From: Yang Shi <shy828301@gmail.com>
To: Yu Zhao <yuzhao@google.com>
Cc: lsf-pc@lists.linux-foundation.org, linux-mm@kvack.org,
Jonathan Corbet <corbet@lwn.net>
Subject: Re: [Chapter Three] THP HVO: bring the hugeTLB feature to THP
Date: Thu, 29 Feb 2024 14:54:01 -0800 [thread overview]
Message-ID: <CAHbLzkrmT7=HYimU8f0BcvsjQ=GM2bQdLGRohNeXcnCJoNzrCQ@mail.gmail.com> (raw)
In-Reply-To: <20240229183436.4110845-4-yuzhao@google.com>
On Thu, Feb 29, 2024 at 10:34 AM Yu Zhao <yuzhao@google.com> wrote:
>
> HVO can be one of the perks for heavy THP users like it is for hugeTLB
> users. For example, if such a user uses 60% of physical memory for 2MB
> THPs, THP HVO can reduce the struct page overhead by half (60% * 7/8
> ~= 50%).
>
> ZONE_NOMERGE considerably simplifies the implementation of HVO for
> THPs, since THPs from it cannot be split or merged and thus do not
> require any correctness-related operations on tail pages beyond the
> second one.
>
> If a THP is mapped by PTEs, two optimization-related operations on its
> tail pages, i.e., _mapcount and PG_anon_exclusive, can be binned to
> track a group of pages, e.g., eight pages per group for 2MB THPs. The
> estimation, as the copying cost incurred during shattering, is also by
> design, since mapping by PTEs is another discouraged behavior.
I'm confused by this. Can you please elaborate a little bit about
binning mapcount and PG_anon_exclusive?
For mapcount, IIUC, for example, when inc'ing a subpage's mapcount,
you actually inc the (i % 64) page's mapcount (assuming THP size is 2M
and base page size is 4K, so 8 strides and 64 pages in each stride),
right? But how you can tell each page of the 8 pages has mapcount 1 or
one page is mapped 8 times?
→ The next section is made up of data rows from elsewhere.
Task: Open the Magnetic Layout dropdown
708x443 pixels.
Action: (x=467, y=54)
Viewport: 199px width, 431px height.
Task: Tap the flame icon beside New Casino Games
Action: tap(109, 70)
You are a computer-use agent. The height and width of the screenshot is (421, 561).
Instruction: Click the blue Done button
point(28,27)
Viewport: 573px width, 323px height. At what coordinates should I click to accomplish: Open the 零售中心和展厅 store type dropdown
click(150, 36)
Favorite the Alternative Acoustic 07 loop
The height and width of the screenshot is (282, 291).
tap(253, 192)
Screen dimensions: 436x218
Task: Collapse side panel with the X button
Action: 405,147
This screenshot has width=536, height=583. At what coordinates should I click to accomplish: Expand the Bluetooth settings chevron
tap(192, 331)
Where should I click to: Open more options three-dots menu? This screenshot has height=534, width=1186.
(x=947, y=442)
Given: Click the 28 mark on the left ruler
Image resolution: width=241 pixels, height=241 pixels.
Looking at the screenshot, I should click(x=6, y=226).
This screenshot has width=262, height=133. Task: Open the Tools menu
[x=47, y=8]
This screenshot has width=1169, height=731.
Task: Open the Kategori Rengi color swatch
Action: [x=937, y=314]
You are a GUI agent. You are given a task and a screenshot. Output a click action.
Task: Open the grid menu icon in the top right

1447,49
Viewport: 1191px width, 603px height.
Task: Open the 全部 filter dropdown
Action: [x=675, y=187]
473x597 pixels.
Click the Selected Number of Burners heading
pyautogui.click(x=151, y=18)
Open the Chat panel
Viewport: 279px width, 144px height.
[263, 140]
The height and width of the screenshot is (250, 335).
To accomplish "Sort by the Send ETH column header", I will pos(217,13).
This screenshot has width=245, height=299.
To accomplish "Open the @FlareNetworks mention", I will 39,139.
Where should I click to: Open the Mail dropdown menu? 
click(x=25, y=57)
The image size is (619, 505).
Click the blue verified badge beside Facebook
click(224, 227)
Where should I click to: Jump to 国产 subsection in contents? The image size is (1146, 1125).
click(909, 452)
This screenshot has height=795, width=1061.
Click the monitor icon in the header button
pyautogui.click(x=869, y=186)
Or this actually doesn't matter, we don't
even care to distinguish the two cases?
For PG_anon_exclusive, if one page has it set, it means other 7 pages
in other strides have it set too?
>
> Signed-off-by: Yu Zhao <yuzhao@google.com>
> ---
> include/linux/mm.h | 140 ++++++++++++++++++++++++++++++++++++++
> include/linux/mmzone.h | 1 +
> include/linux/rmap.h | 4 ++
> init/main.c | 1 +
> mm/gup.c | 3 +-
> mm/huge_memory.c | 2 +
> mm/hugetlb_vmemmap.c | 2 +-
> mm/internal.h | 9 ---
> mm/memory.c | 11 +--
> mm/page_alloc.c | 151 ++++++++++++++++++++++++++++++++++++++++-
> mm/rmap.c | 17 ++++-
> mm/vmstat.c | 2 +
> 12 files changed, 323 insertions(+), 20 deletions(-)
>
> diff --git a/include/linux/mm.h b/include/linux/mm.h
> index f5a97dec5169..d7014fc35cca 100644
> --- a/include/linux/mm.h
> +++ b/include/linux/mm.h
> @@ -1196,6 +1196,138 @@ static inline void page_mapcount_reset(struct page *page)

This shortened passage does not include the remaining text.